Mit der Prüfung des Boulevard Sonnenstraße, für den zwischen Stachus und Sendlinger-Tor-Platz Autospuren zugunsten von deutlich mehr Platz für Radler und Fußgänger entfallen sollen, geht ein lange gehegter Wunsch der Grünen zumindest schon mal ein bisschen in Erfüllung. Fraktionschef Florian Roth sagte, er hoffe auf einen Grundsatzbeschluss zum Thema im nächsten Jahr.

Gescheitert sind die Grünen mit dem Anliegen, das Tal von privaten Autos zu befreien und dort sowie in der Maximilanstraße die Parkplätze zu streichen. Mit einer Fußgängerzone im Tal wird es wohl so lange nichts werden, bis die Bauarbeiten zum S-Bahn-Halt am Marienhof abgeschlossen sind - denn die für die Baustellen-Lkw festgelegte Strecke führt just durch das Tal.

Die Debatte am Mittwoch zeigte einmal mehr, dass eine Mehrheit im Stadtrat zwar dasselbe Ziel hat - den Verkehr im Zentrum in den Griff zu bekommen. Doch über die Art und Weise, wie dies geschehen soll, gibt es unterschiedliche Ansichten.

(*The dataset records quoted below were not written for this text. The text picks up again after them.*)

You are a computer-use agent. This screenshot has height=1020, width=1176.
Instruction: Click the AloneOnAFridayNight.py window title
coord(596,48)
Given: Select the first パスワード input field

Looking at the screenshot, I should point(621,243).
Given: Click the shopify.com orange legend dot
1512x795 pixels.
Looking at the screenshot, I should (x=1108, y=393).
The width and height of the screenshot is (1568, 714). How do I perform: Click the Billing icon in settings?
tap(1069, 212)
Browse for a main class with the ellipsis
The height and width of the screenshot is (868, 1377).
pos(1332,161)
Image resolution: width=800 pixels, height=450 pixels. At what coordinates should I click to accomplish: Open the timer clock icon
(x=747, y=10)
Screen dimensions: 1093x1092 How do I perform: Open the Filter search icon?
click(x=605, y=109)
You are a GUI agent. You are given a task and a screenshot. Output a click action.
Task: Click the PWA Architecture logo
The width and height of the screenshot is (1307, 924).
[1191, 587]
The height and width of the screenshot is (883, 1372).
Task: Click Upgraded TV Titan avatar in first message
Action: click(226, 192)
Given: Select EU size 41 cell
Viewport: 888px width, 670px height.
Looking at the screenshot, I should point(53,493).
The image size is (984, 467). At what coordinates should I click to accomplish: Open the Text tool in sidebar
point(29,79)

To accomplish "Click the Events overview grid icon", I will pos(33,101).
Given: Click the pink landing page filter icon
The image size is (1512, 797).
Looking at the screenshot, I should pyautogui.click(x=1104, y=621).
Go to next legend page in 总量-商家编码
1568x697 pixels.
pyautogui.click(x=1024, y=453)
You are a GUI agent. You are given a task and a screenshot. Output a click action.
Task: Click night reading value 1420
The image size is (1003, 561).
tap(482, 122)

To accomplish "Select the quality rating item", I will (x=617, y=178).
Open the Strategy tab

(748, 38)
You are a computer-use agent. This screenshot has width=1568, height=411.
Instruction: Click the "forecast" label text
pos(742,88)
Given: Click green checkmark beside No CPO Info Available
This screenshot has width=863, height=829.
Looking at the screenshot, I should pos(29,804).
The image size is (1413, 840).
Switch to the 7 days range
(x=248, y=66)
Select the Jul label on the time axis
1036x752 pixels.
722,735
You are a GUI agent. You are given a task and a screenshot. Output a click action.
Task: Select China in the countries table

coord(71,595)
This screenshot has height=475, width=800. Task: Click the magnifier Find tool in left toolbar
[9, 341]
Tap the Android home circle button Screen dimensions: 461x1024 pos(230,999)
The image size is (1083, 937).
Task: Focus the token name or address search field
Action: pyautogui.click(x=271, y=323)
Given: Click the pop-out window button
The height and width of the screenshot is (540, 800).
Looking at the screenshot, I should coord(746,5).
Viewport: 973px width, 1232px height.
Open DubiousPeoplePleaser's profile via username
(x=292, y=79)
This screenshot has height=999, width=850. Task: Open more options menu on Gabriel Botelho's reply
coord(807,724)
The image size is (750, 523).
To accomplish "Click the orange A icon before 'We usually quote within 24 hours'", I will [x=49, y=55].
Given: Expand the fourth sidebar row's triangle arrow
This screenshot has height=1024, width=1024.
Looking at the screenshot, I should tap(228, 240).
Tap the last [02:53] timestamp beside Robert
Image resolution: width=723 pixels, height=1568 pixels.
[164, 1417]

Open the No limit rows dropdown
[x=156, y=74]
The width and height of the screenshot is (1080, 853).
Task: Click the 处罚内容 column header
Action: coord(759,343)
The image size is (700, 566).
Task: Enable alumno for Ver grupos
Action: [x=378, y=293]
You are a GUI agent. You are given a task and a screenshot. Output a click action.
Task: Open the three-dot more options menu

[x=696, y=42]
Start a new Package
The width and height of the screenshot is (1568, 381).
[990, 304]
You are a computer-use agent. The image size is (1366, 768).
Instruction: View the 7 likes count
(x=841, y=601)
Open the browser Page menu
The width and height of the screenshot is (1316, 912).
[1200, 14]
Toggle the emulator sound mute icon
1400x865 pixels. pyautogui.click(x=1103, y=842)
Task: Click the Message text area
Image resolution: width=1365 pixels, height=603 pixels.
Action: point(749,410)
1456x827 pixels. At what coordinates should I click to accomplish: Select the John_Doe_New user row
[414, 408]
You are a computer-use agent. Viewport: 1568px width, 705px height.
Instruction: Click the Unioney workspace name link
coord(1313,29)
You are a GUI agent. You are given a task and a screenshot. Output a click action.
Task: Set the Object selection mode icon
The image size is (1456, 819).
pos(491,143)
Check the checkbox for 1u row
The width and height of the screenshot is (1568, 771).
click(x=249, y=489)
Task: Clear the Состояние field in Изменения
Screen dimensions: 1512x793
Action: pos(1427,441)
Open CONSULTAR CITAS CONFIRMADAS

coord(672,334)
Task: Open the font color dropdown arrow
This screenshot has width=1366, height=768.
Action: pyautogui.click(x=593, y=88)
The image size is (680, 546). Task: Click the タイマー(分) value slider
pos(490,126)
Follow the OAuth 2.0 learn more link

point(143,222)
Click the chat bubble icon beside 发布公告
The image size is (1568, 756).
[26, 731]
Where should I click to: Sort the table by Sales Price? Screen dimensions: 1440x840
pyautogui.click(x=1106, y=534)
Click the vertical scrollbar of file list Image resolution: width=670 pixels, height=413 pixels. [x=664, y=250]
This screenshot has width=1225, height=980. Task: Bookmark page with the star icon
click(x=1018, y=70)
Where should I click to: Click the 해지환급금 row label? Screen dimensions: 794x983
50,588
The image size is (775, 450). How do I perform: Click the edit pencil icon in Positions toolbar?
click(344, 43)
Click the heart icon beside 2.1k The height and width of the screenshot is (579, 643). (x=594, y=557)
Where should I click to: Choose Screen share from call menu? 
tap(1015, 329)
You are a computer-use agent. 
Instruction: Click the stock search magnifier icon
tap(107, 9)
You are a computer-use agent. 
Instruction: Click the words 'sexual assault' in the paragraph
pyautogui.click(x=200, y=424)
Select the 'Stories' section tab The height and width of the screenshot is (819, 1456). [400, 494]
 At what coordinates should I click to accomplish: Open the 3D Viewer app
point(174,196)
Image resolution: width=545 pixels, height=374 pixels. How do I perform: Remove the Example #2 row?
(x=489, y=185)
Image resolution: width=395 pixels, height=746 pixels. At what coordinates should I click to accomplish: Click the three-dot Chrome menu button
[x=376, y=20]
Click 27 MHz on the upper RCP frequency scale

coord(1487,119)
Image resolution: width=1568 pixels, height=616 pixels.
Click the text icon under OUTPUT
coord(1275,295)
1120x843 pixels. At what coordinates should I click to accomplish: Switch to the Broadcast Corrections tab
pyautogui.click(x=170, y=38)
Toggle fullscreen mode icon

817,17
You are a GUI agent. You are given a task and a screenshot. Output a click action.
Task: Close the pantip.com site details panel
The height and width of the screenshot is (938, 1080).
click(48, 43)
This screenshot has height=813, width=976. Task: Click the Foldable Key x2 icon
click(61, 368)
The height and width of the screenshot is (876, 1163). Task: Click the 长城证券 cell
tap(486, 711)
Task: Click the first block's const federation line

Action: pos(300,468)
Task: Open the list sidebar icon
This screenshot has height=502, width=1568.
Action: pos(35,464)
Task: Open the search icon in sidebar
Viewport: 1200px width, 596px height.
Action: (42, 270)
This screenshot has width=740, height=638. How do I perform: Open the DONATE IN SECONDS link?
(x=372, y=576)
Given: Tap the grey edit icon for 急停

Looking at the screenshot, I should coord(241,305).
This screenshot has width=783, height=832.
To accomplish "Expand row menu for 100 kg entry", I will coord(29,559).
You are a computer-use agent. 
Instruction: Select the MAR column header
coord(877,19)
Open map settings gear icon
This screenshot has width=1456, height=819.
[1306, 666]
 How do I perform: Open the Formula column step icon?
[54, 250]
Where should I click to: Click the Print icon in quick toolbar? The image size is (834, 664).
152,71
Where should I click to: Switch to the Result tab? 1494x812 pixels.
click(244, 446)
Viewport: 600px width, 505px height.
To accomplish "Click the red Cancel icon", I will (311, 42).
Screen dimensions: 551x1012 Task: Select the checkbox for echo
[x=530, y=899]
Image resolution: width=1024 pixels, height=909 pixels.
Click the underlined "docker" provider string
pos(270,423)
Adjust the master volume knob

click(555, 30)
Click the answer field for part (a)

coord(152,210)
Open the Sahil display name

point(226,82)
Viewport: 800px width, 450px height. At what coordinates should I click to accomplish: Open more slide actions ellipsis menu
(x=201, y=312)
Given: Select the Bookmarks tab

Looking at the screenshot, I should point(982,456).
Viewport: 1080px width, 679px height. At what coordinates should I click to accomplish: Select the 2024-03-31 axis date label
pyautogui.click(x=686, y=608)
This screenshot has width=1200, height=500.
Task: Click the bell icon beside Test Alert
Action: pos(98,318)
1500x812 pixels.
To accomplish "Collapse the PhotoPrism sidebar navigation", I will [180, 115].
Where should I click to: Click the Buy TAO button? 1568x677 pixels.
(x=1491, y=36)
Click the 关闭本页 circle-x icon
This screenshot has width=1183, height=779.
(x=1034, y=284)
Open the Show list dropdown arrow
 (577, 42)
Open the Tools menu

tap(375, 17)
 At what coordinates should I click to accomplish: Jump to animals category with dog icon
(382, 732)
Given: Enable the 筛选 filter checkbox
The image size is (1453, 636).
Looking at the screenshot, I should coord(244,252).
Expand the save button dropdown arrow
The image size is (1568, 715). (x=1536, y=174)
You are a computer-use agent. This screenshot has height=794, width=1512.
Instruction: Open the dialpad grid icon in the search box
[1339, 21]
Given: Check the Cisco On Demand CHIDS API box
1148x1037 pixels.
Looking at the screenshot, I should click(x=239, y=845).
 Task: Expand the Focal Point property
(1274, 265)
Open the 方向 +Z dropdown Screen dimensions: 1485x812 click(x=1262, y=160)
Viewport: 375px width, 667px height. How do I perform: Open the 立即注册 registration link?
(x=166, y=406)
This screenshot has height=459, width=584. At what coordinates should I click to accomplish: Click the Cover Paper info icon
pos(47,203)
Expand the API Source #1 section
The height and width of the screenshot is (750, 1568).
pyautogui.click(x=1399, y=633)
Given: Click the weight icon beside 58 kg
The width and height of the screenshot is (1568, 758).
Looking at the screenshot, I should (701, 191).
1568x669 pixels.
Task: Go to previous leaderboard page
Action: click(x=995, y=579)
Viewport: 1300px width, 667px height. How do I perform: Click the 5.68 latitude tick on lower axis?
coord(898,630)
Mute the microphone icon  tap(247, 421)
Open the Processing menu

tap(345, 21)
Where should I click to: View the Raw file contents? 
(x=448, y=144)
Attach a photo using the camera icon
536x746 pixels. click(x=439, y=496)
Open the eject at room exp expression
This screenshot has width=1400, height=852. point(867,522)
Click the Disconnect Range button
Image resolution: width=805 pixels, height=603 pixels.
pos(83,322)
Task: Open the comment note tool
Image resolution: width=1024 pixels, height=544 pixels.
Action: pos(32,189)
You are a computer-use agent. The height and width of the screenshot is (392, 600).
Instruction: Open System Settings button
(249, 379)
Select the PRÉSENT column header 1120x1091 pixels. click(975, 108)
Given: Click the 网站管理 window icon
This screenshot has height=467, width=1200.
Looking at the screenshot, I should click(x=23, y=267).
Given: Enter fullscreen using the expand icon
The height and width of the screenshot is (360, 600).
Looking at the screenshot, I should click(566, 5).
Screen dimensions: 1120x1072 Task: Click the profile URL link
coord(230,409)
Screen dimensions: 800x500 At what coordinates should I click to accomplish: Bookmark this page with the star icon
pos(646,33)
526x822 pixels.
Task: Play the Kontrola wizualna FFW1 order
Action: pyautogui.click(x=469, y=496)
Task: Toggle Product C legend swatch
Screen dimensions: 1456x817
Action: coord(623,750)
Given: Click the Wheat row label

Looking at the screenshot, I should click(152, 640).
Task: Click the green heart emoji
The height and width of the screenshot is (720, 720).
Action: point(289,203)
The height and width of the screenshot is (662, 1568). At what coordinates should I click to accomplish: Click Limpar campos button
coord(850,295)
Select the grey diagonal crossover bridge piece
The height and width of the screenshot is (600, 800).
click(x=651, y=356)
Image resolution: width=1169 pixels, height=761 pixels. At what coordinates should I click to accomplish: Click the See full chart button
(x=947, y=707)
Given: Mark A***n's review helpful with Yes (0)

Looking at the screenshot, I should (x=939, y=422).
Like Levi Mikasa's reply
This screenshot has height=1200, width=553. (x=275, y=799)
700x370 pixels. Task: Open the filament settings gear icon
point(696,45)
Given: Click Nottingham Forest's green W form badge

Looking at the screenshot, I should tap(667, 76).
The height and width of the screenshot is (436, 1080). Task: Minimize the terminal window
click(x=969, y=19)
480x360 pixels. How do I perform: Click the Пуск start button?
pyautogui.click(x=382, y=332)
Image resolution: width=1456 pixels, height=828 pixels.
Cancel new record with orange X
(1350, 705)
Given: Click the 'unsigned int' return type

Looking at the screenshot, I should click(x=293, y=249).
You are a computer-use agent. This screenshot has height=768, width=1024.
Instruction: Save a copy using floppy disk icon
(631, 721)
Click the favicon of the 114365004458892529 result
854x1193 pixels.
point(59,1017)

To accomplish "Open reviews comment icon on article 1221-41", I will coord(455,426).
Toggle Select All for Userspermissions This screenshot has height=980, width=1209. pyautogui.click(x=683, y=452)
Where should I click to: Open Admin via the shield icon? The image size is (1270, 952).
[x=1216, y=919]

So fand der Antrag der CSU, erst Parkplätze an der Oberfläche zu reduzieren, wenn stattdessen Anwohnern eine Tiefgarage an der Herzog-Wilhelm-Straße gebaut wird, keine Mehrheit. Dabei hatte CSU-Fraktionschef und Zweiter Bürgermeister Manuel Pretzl noch eindringlich dafür geworben, nichts "holterdipolter" zu beschließen.

Er hielt ein Plädoyer für die vielen kleinen Gewerbebetriebe im Hackenviertel, die sich voraussichtlich die Miete nicht mehr leisten könnten, wenn vor ihrer Haustier eine Fußgängerzone eingerichtet werde. Die Neuhauser Straße könnten sich nur noch große Ketten leisten.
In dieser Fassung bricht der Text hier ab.